Getting your own property in New York can be a challenge, but it’s definitely doable, especially if you have the right know-how. Before you make any decisions, it’s best to weigh up your options. We featured a calculator that can help you check the cost of buying versus renting—you can do the computations yourself, based on location and the size. If you choose to buy over renting, one of the key things you need to decide on in New York is whether you will buy a condo or get a cooperative.
A condo is a multiple unit building where you own a unit but co-own the property’s common areas with other condo owners. Everyone in the condo building has a shared responsibility to maintain the property. Meanwhile, in a cooperative, you don’t exactly own a unit, rather a share in the corporation that entitles you to a long-term property lease. You won’t shoulder the upkeep, as the corporation takes care of that.
The New York Times notes the two most common differences include the approval process and the building rules—co-ops are usually stricter but they make up a bigger percentage of New York’s housing stock. Co-ops tend to be less expensive than condos, too. Here is a more detailed look that can help you choose:
Co-ops tend to be much cheaper than condos, but condos are often easier to finance. You need to put down at least 10% of the condo purchase price, including the closing cost. For a co-op, you need to pay for 20% of the purchase price.
Condo fees are usually lower, too, as it only includes common charges that pay for services and amenities shared by condo residents, as well as, property taxes. Co-ops on the other hand charge for maintenance fees based on the number of shares the tenant owns, which is typically dictated by the apartment size and floor level. When it comes to tax benefits, the advantages are quite similar.
Condo owners often have more control over the property than co-op owners do. Rules are less stringent in condo units—there is no limit in subletting and the less financial information is required to purchase. Mann Reports details how most co-ops limit the amount of times a unit can be sublet. The sublessee needs to be approved by the board, too.
The Approval Process
Acceptance in a condo is usually automatic, while co-op applicants have to go through several stages, assessments, and verifications before they are approved. Co-ops are basically guided by three documents: the property lease, which defines the shareholder and the corporation’s relationship, the bylaws, which details how the building is governed, and the house rules.

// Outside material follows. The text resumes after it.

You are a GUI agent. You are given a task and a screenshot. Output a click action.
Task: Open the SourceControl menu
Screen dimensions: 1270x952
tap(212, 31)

Co-op boards also closely scrutinize a potential buyer’s application, which, The Balance claims includes a buyer’s financial statement and bank balances. The board also checks the applicant’s assets and liabilities including a review of letters of recommendation from friends and business associates.
James McGrath writing for Yoreevo explains that a co-op board requires two reference letters – a personal letter and a professional letter and both need to convince the board that you’re a worthy investment. When it comes to writing both, the key is to be unambiguously safe, which means you need to leave out anything that can cause anyone from the board to be concerned or offended.
Even something as trivial as having a passion to cook pungent dishes can cost you your application. Be as tasteful as possible, better yet, put yourself in the shoes of the board, how would you convince them that you would be a good shareholder?
Whichever type of property you choose, whether it’s a condo or a co-op, pay close attention to the details; they might be your ticket to successfully buying your own space.